> _Extrait_:
Que s'ouvre enfin pour l'Église qui est en Afrique une ère de la femme, c'est-à-dire
une ère du cœur, de la compassion. La femme peut contribuer à sauver notre société
de certains maux profondément enracinés qui la menacent: la violence, la volonté
de puissance, le mépris de la vie, les guerres... Elle est l'espérance d'un
monde plus humain. Car elle a la capacité de lier au quotidien l'immense combat
de la mort et de la vie avec les petites et les grandes batailles de sa vie
de femme.
Le quotidien, c'est le combat pour vivre, voire survivre au
jour le jour, le combat pour faire la cuisine, pour piler le manioc, le mil,
pour laver les enfants et le linge, pour échanger des gestes d'amour, pour trouver
un sens immédiat à la vie. Le quotidien, c'est le monde domestique, le monde
des relations brèves et plus directes, parfois capables de changer les relations
plus larges et profondes. Le quotidien c'est la routine, les habitudes de chaque
jour. Le quotidien c'est enfin toutes ces crises politiques sur fond de violence,
de l'insécurité généralisée des hommes et des biens, de mal-développement économique
avec ses grappes de chômeurs, d'affamés, de sans-abri, etc.

> _Bloc de données_:
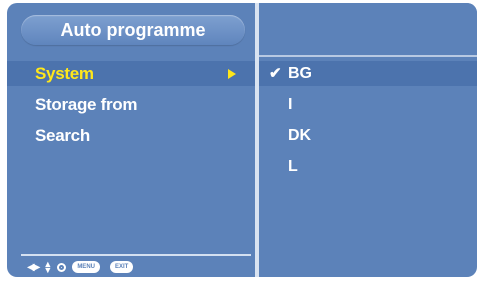 The height and width of the screenshot is (282, 482). I want to click on system-option-dk: DK, so click(368, 136).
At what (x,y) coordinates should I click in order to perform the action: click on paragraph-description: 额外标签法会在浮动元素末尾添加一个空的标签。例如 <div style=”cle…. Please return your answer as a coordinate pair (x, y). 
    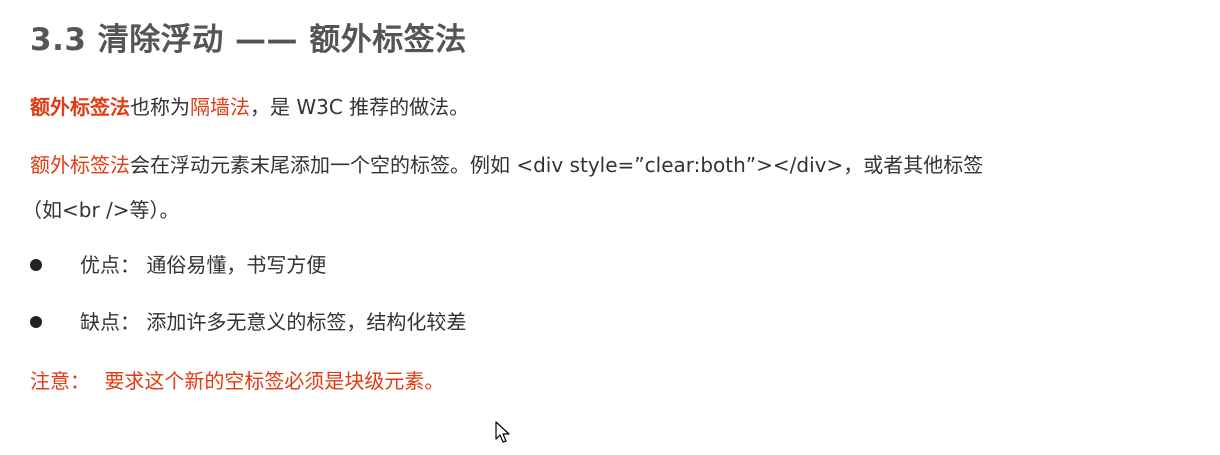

> _À vous_: Quels sont tous les maux profondément enracinés qui menacent notre société selon l'extrait ?

> _Solution proposée_:
- la violence
- la volonté de puissance
- le mépris de la vie
- les guerres